She even threatened to sue us. Sigh.

I know she’s probably stressed out, and I will be the first to admit that her father is a difficult patient, because of all the things that are going on. He’s a big guy, too, so it can’t be easy to move him around and stuff.

It just annoys and saddens me, on many levels, because this is exactly the sort of experience that jades medical students and residents. My resident, the leader of my team, essentially told me “This is why you don’t spend time with the family, because it’ll only come back and bite you in the ass.” And he’s a nice guy, competent, cares about his patients, wants to see them get well and be on their own, but he’s jaded. Some would call it realistic. He’s at the end of his residency and he’s seen crap. He’s been treated like crap. Nurses have paged him at 3 am for the most ridiculous things, waking him up. Patients and their families have threatened to sue him before. They’ve yelled at him, cursed at him, been racist towards him.

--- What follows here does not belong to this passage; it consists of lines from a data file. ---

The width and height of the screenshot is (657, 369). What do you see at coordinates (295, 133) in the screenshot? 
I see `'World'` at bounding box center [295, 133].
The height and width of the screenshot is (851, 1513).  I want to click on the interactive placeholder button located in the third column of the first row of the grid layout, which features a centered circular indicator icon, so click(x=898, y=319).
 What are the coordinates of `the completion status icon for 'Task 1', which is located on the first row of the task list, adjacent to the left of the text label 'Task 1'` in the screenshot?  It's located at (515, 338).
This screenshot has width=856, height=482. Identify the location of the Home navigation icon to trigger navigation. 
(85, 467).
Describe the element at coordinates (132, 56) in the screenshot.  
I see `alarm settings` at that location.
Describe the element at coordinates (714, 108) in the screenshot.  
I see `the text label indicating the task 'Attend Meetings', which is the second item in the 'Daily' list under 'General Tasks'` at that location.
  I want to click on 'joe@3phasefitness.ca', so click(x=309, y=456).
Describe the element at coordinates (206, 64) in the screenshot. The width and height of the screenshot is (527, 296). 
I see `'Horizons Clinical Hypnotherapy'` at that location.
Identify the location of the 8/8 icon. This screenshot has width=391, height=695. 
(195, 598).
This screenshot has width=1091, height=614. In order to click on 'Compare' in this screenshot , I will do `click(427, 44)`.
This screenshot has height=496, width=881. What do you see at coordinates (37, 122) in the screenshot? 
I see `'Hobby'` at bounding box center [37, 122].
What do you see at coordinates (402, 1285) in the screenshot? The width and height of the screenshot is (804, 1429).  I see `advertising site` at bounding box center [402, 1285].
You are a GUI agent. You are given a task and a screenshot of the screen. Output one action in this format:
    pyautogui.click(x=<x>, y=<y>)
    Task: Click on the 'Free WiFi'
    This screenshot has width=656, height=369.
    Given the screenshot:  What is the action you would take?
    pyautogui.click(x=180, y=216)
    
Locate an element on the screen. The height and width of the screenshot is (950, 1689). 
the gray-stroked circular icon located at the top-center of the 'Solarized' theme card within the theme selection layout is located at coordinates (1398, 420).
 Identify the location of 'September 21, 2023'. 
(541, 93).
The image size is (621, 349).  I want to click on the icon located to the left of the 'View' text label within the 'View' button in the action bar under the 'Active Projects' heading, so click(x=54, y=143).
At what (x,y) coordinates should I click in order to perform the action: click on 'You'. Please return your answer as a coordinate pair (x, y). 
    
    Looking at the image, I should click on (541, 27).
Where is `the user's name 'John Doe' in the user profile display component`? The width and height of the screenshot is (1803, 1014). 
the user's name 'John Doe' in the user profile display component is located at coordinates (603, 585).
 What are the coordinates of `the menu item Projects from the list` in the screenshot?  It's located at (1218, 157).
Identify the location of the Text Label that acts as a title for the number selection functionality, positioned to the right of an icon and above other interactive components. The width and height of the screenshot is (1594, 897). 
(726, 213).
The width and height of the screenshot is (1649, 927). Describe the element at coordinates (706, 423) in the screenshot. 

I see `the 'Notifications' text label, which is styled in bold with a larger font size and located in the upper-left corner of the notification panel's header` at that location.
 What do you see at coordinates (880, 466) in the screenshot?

Perhaps (very likely) I’m still idealistic, but man, that just sucks, to have to say, “I won’t spend time with the family unless I have to, and even then, it’s get in and get out, because anything more than that invariably leads to trouble.”

Everyone finds a way to cope. Some compartmentalize. Some detach. Some just avoid those patients in the future. Some are able to love well, regardless of how they’re treated. But is there a time when you just cut the lines and wash your hands of the situation? When is that? How do you do that with grace and dignity, without bitterness and anger?

Welcome to the wonderful inside world of medicine. No wonder why people want to go into private practice in the suburbs with relatively more compliant and intelligent patients.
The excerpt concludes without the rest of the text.